**Document passage**
------------------------------------

For OpenAI co-founder and president Greg Brockman it’s not only time to start thinking about artificial intelligence and products like his own company’s ChatGPT text-based AI, but also the move toward even more potent systems and technology—as well as the ways we can develop those technologies responsibly and democratically.
“It’s time to start really thinking about the logical conclusion of, not just general intelligence, but what we call super intelligence,” Brockman said.
Systems that could take on the work of entire teams would have significant advantages over traditional models, Brockman said. “If you want to work hard on a specific problem, you have to recruit all these people. You have to get them aligned. People have to sleep. They have all these competing incentives,” he said. “If you could have systems that are just fully focused on solving problems, think of the amazing things they could accomplish if you do it right.”
But Brockman believes the right way is not just a matter of technology, but governance. “Doing it right is going to be hard,” he said. “It’s going to be a new standard we’re going to have to achieve.” That standard, says Brockman, can be attained through broader international cooperation. Such cooperation already exists in other industries, he said. “I think the International Atomic Energy Agency is an example of the kind of organization we have in mind, one that is actually able to have insight into super-large training runs.”
Brockman thinks this cooperation can, and should, happen between governments and international agencies and the companies engaged in the work of building AI. “Companies like us and the others that are cutting edge in these fields and spending many billions of dollars on this technology – that’s the place that we need to coordinate,” he said. “We need to come together and rise up beyond our own selves and really think about the impact this can have in both the amazing sense and also, if we don’t get it right, in the negative sense.
That cooperation needs to start today, says Brockman, even if the technologies and products don’t yet exist. “We’re not thinking about the open-source models of today. Not even necessarily the GPT4s of today,” he said. “You move forward multiple step functions; those are the models that we really need to be thinking hard about. And we should be thinking hard about them before we’ve actually created them and be putting this policy framework in place.”
With growing focus on the best way to ensure AI is reliable, trustworthy and unbiased, Brockman suggested new ways to manage AI for good.

------------------------------------

**Data below**
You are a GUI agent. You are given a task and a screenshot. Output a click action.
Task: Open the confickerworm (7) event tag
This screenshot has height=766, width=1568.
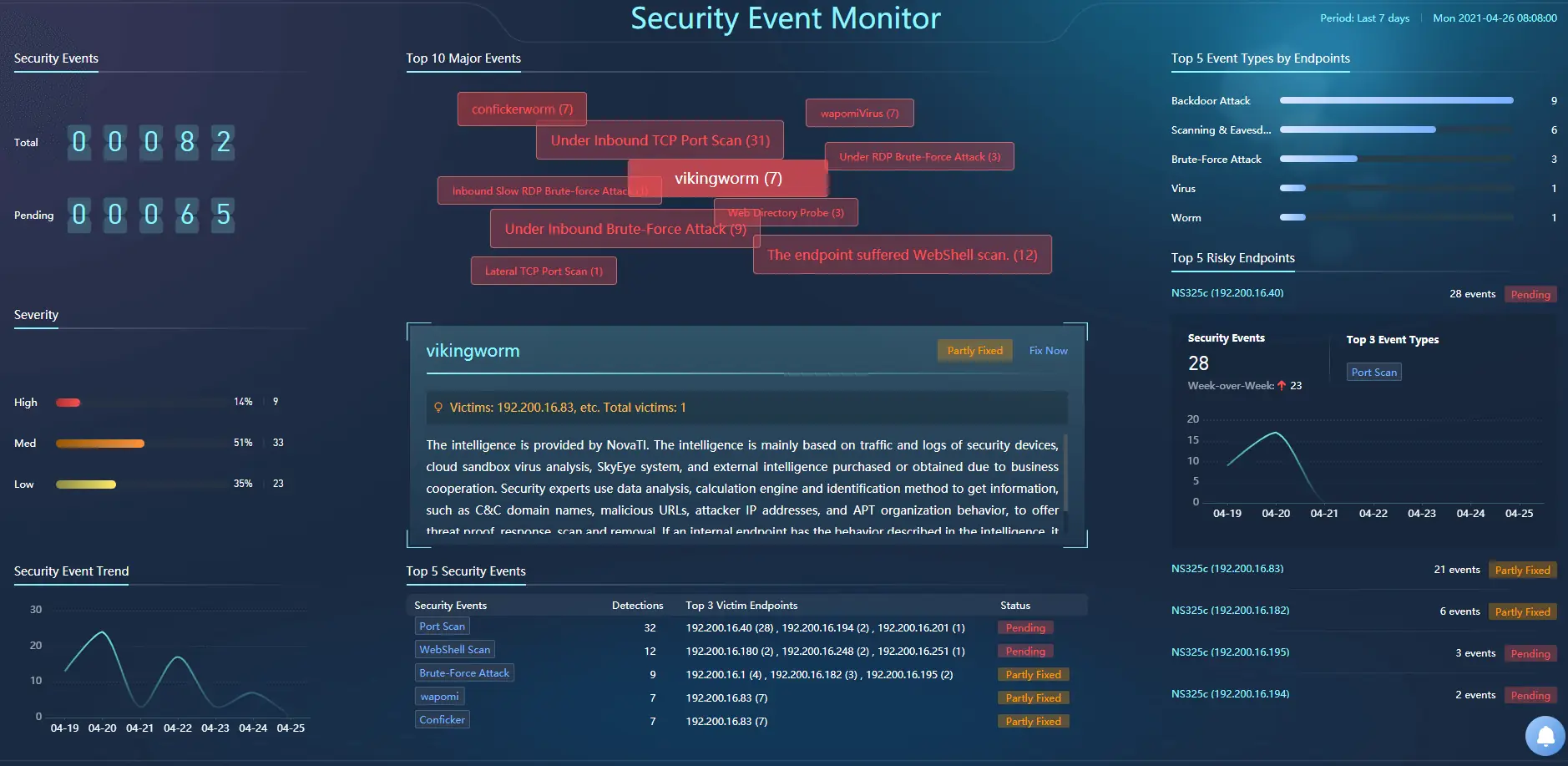pos(522,109)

------------------------------------

**To do**
1) In the Brockman article, which organization does Brockman give as an example of the kind of body he has in mind?
2) Translate this sentence from the Brockman article into Spanish: "Such cooperation already exists in other industries, he said."
3) Pick up the Brockman article after its final sentence and continue it.
The data has no connection to the Brockman article.

**Responses for each task**
1) The International Atomic Energy Agency.

2) Esa cooperación ya existe en otras industrias, dijo.

3)
One of those ways, he argued, is to use AI to better itself. “By far, our best bet to navigate this wilderness is by using AI to help us,” said Brockman. “If you have a system that’s able to do these amazing things, it should be able to help you create the technology itself. And if you can have trustworthy versions of the technology bootstrapped to even more trustworthy versions, you could see where that goes.”
An example of this, Brockman said, would be how different AI systems could work together to summarize a book. One AI model could create a summary, while another could “fact check and point out holes,” said Brockman. “They have a little bit of an argument back and forth.”
But Brockman also sees a role for human input in AI, and not just from the engineers in his own company. “We’re starting to think about democratic decision making,” he said. “It’s not just we’re just sitting in Silicon Valley thinking that we can write these rules for everyone.”
“How do you build a system on top of the internet that gets great input?” asked Brockman. “It almost sounds like the opposite of what you’d expect.” Yet there are positive examples already in existence, Brockman said, pointing to established crowd-sourced resources like Wikipedia. “That’s something where people with very different views have to come together to write a single article that meets some standards.”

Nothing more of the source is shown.